Web 2.0 is a great thing not least because we no longer have to rely on journalists for our reading about contemporary events. Particularly in the area of commentary, why read a journo when you can read a Nobel Prize winner in their field. This sentiment finds its apotheosis in Paul Krugman, uber economist, uber commentator, uber blogger, uber economic journalist. He even has time to casually wade through tomes about the decline and fall of Rome. His most recent column was a corker, making me wonder how Australian conservatives can possibly identify with the US Republicans.
It begins:
A note to Tea Party activists: This is not the movie you think it is. You probably imagine that you’re starring in “The Birth of a Nation,” but you’re actually just extras in a remake of “Citizen Kane.”

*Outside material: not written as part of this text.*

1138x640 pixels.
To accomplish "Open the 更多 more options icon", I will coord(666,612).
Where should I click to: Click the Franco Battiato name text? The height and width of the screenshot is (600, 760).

But that doesn’t mean all top line economists can write like that. Here’s Robert Shiller’s latest, which was reproduced in the AFR recently. He’s done some great work, though it’s often soggy and repetitive to read. This effort is a bit like a letter to his Mum talking inconclusively and not very insightfully or interestingly about a paper given at Jackson Hole and concluding that we might end up having seven or more years slow growth as punishment for our past excesses but that then again, maybe we won’t. Hard to argue with really.
Shiller was a guest on EconTalk recently, and I found him quite dull. He’s a hesitant, nervous speaker.